Task statement:
Copy out the records below word for word, everything from the start down to the line containing "coord(875,360)", both ends included. Leave the pictures out.

Data provided:
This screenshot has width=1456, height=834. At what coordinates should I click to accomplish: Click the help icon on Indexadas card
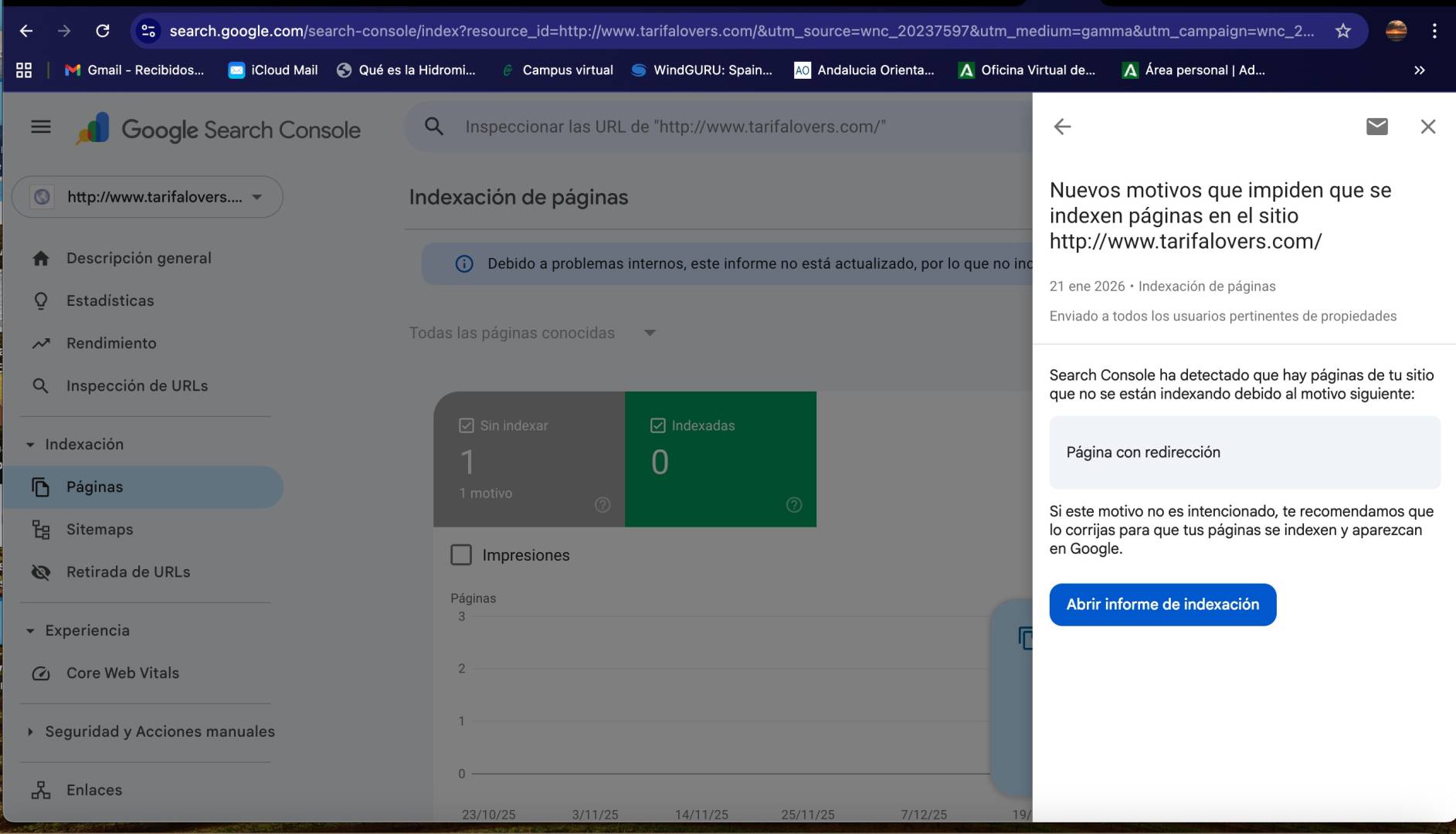coord(793,505)
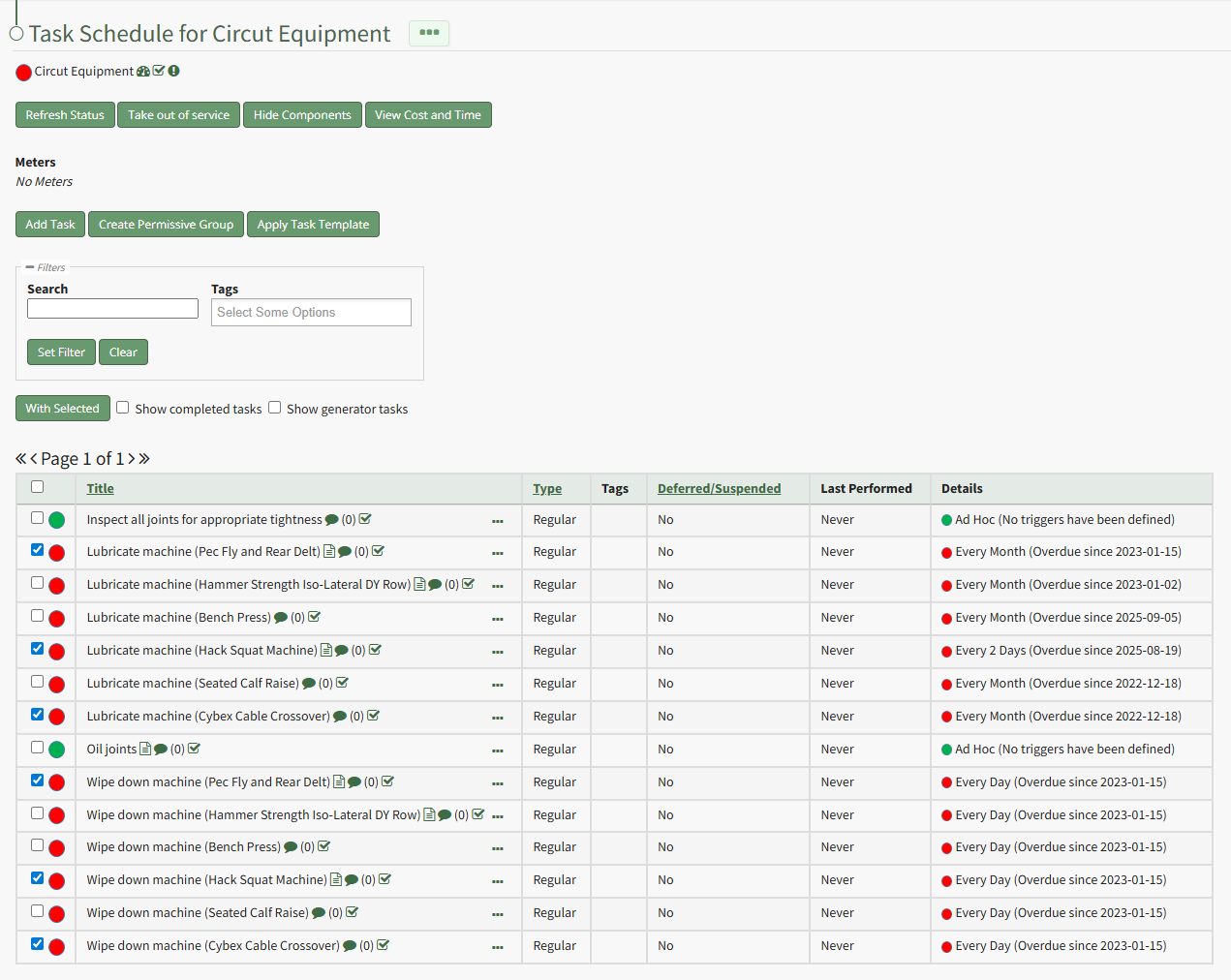Screen dimensions: 1231x980
Task: Uncheck the Lubricate machine (Hack Squat Machine) row
Action: click(x=37, y=649)
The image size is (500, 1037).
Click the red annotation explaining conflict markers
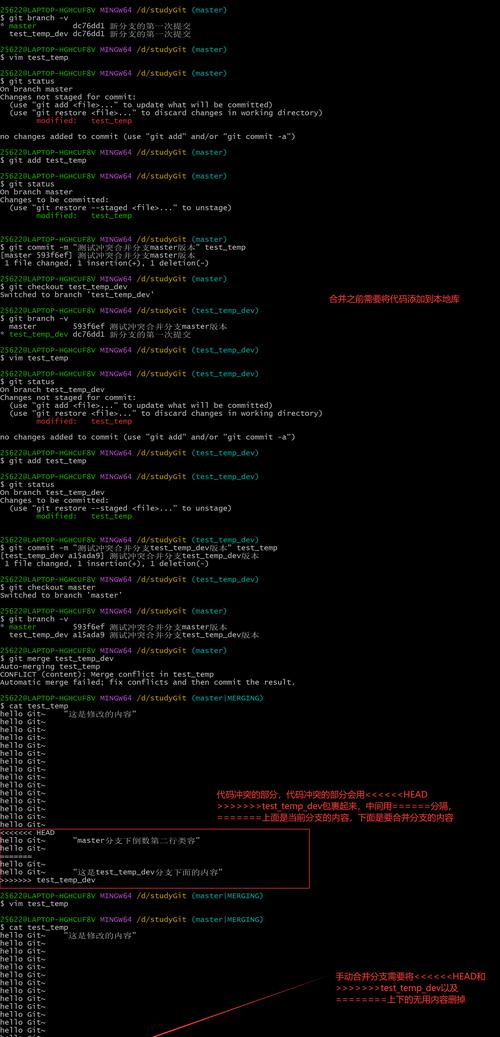click(x=335, y=806)
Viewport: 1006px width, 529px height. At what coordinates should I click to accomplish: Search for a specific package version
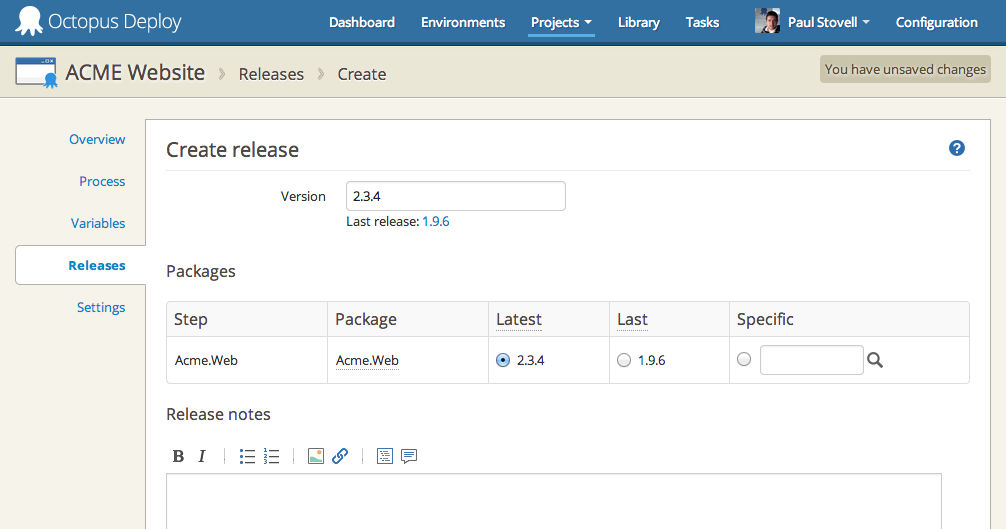coord(875,360)
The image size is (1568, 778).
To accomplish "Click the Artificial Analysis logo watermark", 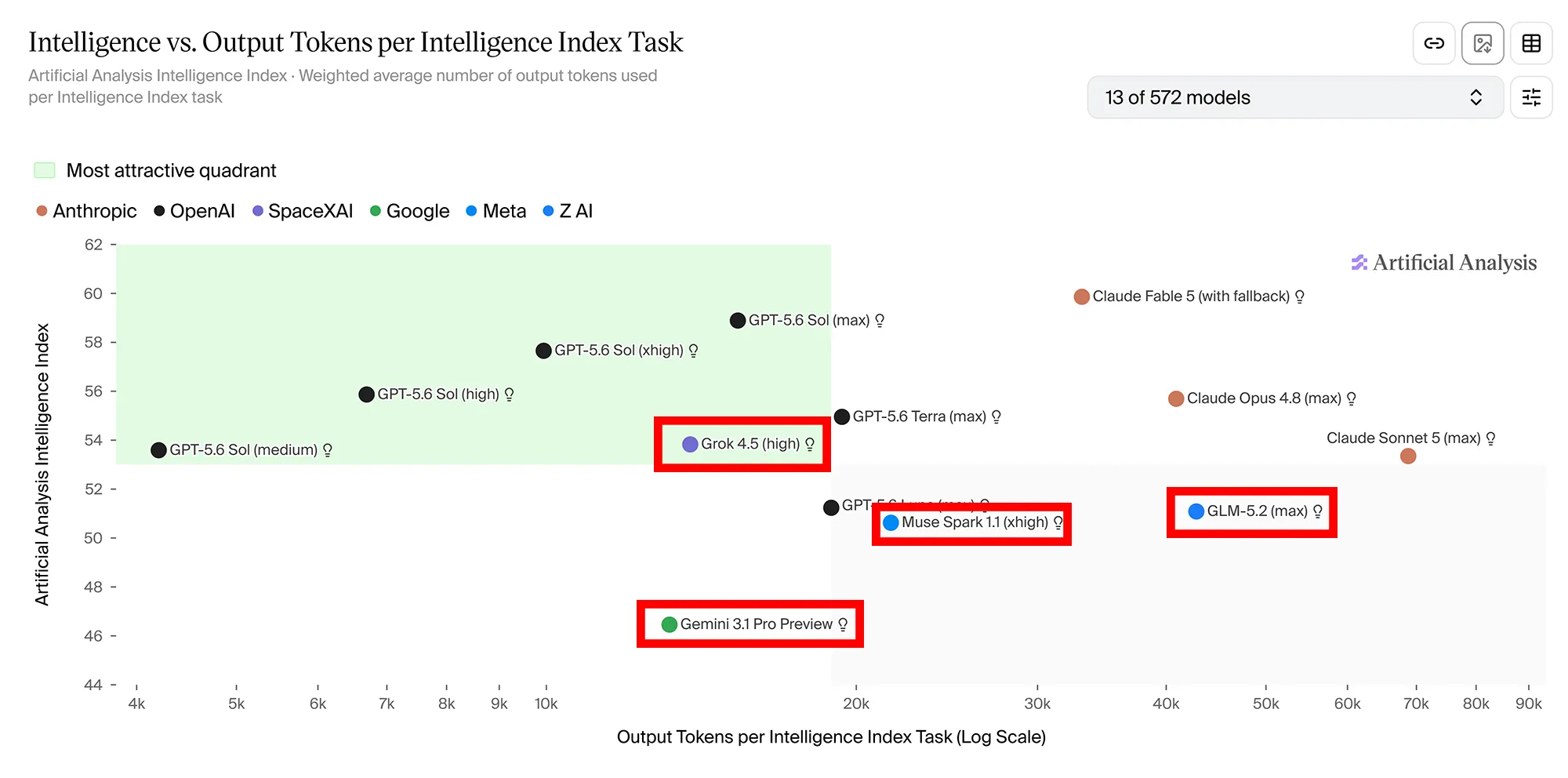I will 1443,263.
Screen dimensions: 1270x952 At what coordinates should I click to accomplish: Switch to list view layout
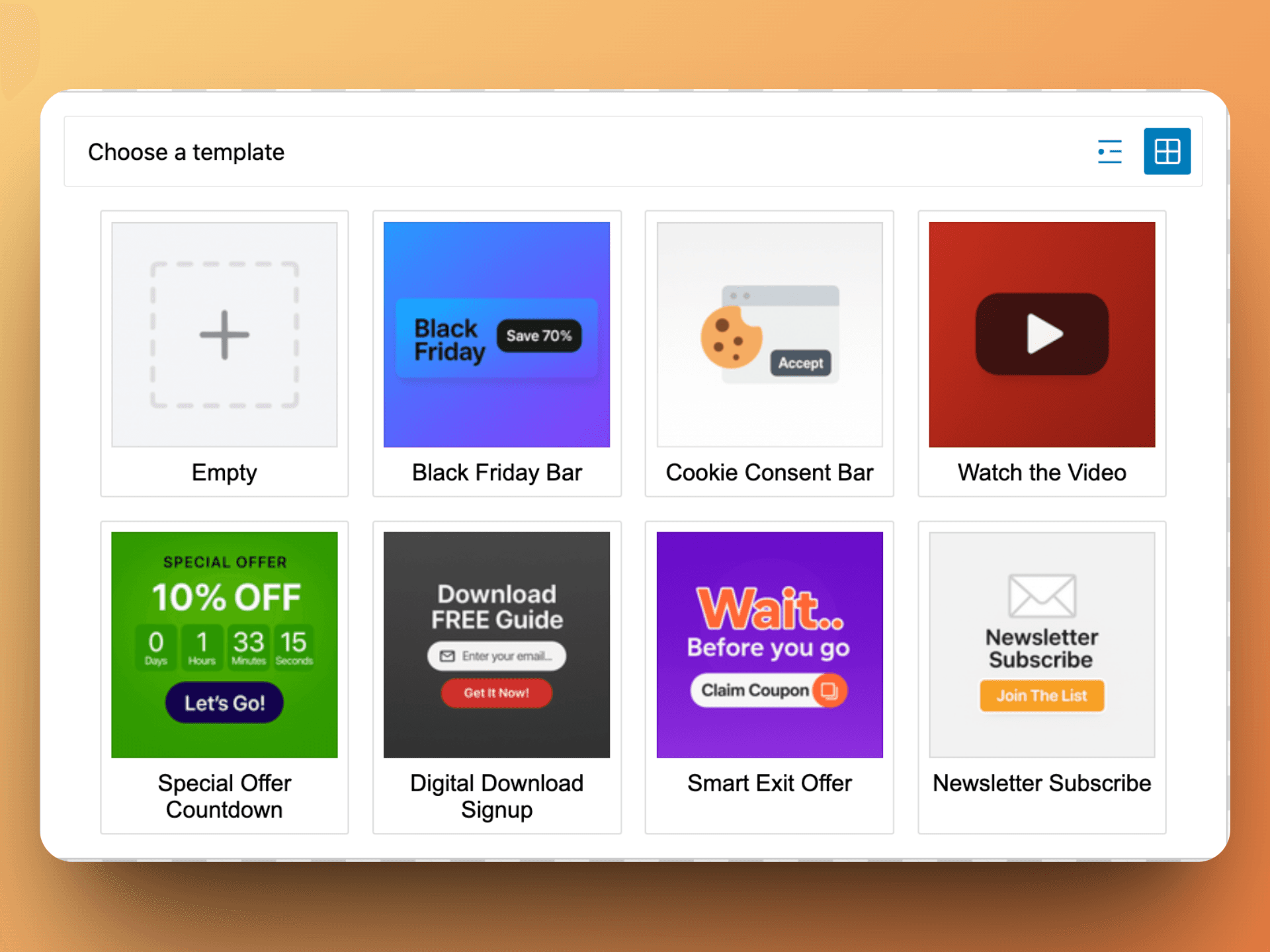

Exercise answer:
This screenshot has width=1456, height=834. At what coordinates should I click to accomplish: Click the help icon on Indexadas card
coord(793,505)
Screen dimensions: 1231x980
Task: Uncheck the Lubricate machine (Hack Squat Machine) row
Action: click(x=37, y=649)
The image size is (500, 1037).
Click the red annotation explaining conflict markers
click(x=335, y=806)
Viewport: 1006px width, 529px height. At what coordinates should I click to accomplish: Search for a specific package version
coord(875,360)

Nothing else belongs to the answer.